When an RtpReceiver is configured for simulcasting certain configurations can lead to a rapid switch from one RtpSender's stream to another and then back which can be confusing to a receiver on how to demux the RTP packets properly.

Scenario A:
1. RtpReceiver is set to receive a simulcasting stream for SSRC 5 and SSRC 6 (kind might be audio or video)
2. RtpReceiver starts receiving from SSRC 5 and renders the stream.
3. RtpReceiver starts receiving from SSRC 6 (and not SSRC 5 as a switch has occurred) and renders that stream.
4. RtpReceiver starts receiving SSRC 5 again after a short period of time (due to a switch back to SSRC 5).

Scenario B:
1. RtpReceiver is set to receive a simulcasting stream for SSRC 5 and SSRC 6 (kind might be audio or video)
2. RtpReceiver starts receiving from SSRC 5 and renders the stream.
3. RtpReceiver starts receiving from SSRC 6 (and not SSRC 5 as a switch has occurred) and renders that stream.
4. RtpReceiver starts receiving SSRC 5 again after a short period because some backlogged network packets arrived later from SSRC 5.

The problem:
The difference from scenario A and B are difficult to determine from an engine perspective. Are the packets arriving on the original SSRC 5 because of a switch back to 5 or because they were late to arrive? Also, if SSRC 5 had some late packets arriving and the switch to SSRC 6 occurred then the remaining SSRC 5 packets would get clipped (potentially cutting the end of an audio stream slightly short).

Possible solutions:
(a) Have a set of timing rules that can be applied to determine scenario A versus B to resolve the ambiguity.
(b) Render in two (or more) hidden RtpReceivers with individual tracks being output from each where the simulcast RtpReceiver is the rendered output of the combined audio for audio and the active video for video.
(c) Do not allow simulcasting and require separate RtpReceivers where the Media Stream Tracks indicate their activity (active/inactive) state allowing switching from an application between the streams (as well as sending all audio to render so that it doesn't matter which stream is output).
(d) Do a simple method of "last packet wins" and watch the jitter happen :)

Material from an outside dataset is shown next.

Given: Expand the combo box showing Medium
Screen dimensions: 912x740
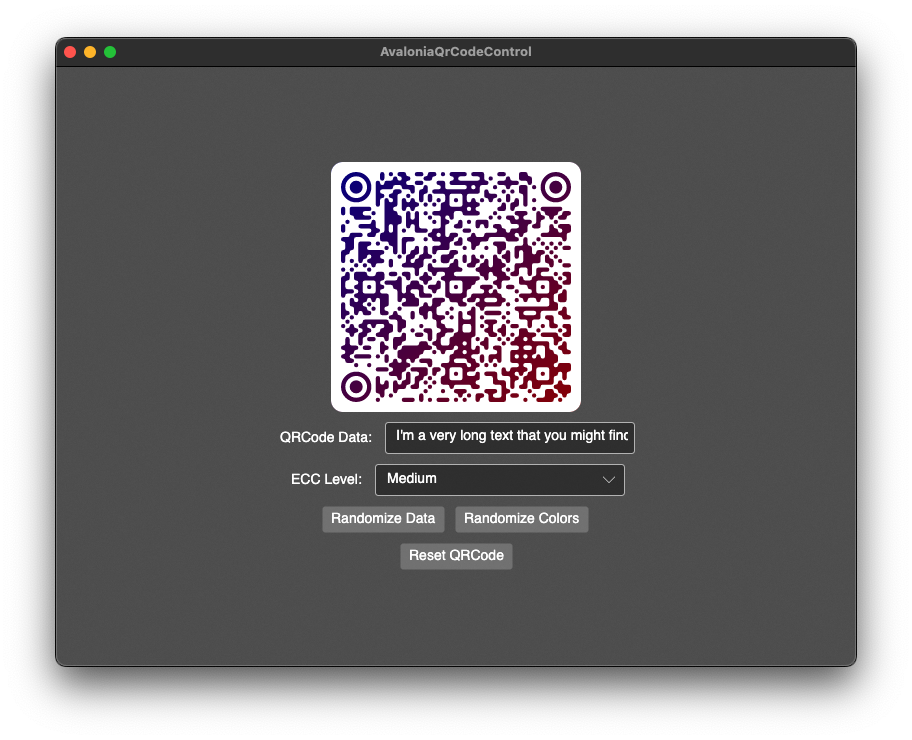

Personally, I think (c) must always be an option to the programmer if they prefer to switch to active Media Stream Tracks manually in the application layer thus I don't see dropping support for simulcast in the RtpReceiver as advantageous, which eliminates (c) as the "solution" for me. I assume that Media Stream Track already has the ability to fire an "active / inactive" state to know when a stream is actively receiving or has become inactive [sending party has stopped transmitting] (but I've not verified this is actually true or not that such an event exists).

I don't like (d) because I think the user experience will be bad.

I think (b) is a lot of additional work for a marginal improvement in rendering where (c) could already be used if an application programmer cared about those marginal improvements.

That leaves (a) for me. The question is what set of rules / timings would need to be used?


-Robin

Received on Saturday, 7 February 2015 14:45:32 UTC